La proposition de Warner
Warren Lieberfarb, responsable de la division vidéo domestique chez Warner Bros., a proposé à Blockbuster un contrat pour obtenir les droits exclusifs de location des nouveaux DVDs avant leur vente au public. Warner aurait reçu 40% des revenus provenant de la location. John Antioco, nouveau PDG de Blockbuster, était confronté à une décision qui allait influencer l’avenir de l’entreprise.
Le refus
Blockbuster a finalement rejeté la proposition, persuadé que la VHS resterait le leader indiscutable. Cette opinion, bien que mal avisée, était partagée à l’époque.

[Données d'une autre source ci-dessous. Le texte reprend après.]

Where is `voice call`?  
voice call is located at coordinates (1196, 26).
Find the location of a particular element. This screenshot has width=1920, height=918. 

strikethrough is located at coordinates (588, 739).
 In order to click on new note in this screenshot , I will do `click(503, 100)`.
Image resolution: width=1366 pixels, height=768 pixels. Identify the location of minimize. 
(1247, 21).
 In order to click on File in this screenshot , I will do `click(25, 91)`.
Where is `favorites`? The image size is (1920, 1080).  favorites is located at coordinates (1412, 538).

Le coût de l’inventaire des DVDs semblait inutile tant que la VHS était profitable. Les échecs de formats antérieurs, comme le D-VHS de JVC, ont renforcé cette conviction. Toutefois, Blockbuster underestimated le soutien de Hollywood envers le DVD et la chute imminente des prix des lecteurs.
La réponse de Warner
Warner Bros. a rapidement agi en abaissant les prix de gros des DVDs pour rivaliser avec l’industrie de la location. Cela a permis aux détaillants de proposer des DVDs à des tarifs plus attractifs que la location. Walmart, réactif, a commencé à vendre des DVDs en dessous du prix coûtant, rendant l’achat d’un DVD plus séduisant que la location d’un VHS.
Le pouvoir de Walmart
La puissance de distribution de Walmart était inégalable. Avec des accords particuliers avec les fournisseurs, Walmart pouvait absorber les pertes liées aux DVDs. En moins de dix ans, Walmart a supplanté Blockbuster comme principale source de revenus, redéfinissant le paysage commercial de l’industrie : les grandes surfaces sont devenues le centre névralgique des ventes, reléguant les vidéoclubs au second plan.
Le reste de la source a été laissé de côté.